[DATA FOR THE TASK Boundary: Start]

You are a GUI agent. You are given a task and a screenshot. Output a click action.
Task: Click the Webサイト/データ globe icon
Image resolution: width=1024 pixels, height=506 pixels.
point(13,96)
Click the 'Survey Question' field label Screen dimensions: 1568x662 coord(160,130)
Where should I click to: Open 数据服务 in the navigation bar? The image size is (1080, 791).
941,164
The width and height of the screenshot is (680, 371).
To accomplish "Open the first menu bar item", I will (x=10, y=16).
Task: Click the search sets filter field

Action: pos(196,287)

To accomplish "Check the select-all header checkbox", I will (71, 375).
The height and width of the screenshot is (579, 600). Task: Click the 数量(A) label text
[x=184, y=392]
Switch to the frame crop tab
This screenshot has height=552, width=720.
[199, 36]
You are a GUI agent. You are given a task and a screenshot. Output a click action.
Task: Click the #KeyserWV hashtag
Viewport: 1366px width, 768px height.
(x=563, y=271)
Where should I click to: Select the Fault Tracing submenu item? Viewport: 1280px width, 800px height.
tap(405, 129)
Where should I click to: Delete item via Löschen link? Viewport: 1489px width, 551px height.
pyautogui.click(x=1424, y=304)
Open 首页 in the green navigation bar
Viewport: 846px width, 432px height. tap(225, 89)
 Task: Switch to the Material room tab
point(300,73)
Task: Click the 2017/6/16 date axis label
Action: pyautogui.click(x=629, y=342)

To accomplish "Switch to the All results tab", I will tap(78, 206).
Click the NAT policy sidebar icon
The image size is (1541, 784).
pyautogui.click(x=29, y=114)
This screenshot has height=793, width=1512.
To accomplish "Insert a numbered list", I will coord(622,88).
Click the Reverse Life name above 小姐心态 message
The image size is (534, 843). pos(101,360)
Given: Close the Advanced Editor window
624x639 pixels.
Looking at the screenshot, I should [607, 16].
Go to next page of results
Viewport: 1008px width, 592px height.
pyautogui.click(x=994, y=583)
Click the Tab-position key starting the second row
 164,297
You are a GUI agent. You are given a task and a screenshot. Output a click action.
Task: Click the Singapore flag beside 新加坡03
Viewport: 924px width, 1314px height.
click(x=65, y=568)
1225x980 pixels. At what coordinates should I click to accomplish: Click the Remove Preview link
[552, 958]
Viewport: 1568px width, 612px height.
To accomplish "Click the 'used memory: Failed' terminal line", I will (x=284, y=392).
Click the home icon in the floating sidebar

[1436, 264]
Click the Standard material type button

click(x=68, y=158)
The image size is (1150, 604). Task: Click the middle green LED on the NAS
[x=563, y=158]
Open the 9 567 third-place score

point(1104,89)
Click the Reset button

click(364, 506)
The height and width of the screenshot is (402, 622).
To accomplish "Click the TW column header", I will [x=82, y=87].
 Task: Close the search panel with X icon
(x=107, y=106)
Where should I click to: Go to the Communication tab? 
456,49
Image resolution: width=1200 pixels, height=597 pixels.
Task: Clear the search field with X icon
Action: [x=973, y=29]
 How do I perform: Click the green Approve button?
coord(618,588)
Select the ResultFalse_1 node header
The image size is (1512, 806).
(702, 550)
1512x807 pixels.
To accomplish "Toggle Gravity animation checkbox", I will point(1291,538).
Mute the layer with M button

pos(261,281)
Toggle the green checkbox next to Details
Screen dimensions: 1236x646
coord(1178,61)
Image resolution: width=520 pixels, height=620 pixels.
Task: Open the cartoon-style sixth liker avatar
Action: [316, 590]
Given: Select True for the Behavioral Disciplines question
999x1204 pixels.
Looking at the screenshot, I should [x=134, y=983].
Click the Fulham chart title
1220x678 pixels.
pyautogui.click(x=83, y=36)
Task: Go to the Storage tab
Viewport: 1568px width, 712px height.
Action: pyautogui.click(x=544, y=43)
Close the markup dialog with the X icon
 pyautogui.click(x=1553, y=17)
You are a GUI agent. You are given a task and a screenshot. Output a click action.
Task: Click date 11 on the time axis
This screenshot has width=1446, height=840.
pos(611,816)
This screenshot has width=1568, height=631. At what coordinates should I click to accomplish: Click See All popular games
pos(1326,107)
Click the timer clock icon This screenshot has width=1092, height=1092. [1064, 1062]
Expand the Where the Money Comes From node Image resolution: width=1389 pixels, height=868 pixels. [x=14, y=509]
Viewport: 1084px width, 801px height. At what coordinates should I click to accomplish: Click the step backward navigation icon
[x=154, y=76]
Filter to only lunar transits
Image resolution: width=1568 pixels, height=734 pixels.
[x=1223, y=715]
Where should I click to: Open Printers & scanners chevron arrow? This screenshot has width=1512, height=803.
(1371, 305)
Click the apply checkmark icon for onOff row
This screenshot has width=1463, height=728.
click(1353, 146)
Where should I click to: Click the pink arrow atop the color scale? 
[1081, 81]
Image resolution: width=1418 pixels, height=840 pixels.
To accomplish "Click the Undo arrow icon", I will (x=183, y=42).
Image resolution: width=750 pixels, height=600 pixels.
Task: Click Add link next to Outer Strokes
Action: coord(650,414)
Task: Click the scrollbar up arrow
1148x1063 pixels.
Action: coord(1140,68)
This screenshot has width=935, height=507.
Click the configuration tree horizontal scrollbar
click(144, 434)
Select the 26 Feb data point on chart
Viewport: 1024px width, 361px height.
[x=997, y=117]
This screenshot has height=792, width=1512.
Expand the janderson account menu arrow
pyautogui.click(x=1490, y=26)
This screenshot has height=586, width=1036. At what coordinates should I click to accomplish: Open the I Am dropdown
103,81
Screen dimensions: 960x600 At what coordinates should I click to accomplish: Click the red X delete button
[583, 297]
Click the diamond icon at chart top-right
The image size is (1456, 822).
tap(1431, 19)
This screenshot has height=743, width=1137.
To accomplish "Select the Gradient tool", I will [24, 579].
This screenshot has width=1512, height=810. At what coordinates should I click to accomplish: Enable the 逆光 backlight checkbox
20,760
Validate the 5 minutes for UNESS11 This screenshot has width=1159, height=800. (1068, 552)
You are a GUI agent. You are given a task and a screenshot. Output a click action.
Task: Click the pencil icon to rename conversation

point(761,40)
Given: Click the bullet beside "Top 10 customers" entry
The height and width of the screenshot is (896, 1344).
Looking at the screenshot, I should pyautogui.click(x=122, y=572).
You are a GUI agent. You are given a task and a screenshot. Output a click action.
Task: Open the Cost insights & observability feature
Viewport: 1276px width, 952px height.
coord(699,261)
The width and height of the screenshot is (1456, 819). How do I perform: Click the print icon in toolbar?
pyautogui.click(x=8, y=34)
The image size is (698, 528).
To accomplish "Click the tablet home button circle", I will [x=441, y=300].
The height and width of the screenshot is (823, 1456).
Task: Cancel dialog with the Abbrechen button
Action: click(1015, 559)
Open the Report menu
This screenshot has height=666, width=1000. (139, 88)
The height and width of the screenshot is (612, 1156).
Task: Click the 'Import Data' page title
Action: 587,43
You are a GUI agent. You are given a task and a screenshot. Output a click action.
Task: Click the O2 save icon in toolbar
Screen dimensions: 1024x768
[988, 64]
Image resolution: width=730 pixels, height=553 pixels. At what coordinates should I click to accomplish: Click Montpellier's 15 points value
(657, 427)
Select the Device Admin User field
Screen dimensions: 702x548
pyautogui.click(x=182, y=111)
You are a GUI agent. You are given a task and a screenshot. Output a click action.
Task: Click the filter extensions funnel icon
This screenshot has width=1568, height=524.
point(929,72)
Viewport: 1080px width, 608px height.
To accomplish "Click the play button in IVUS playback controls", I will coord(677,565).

[DATA FOR THE TASK Boundary: End]

_WHAT YOU HAVE TO DO_. From the records above, pull every line that carries the word "results".

_TASK RESPONSE_.
To accomplish "Switch to the All results tab", I will tap(78, 206).
Go to next page of results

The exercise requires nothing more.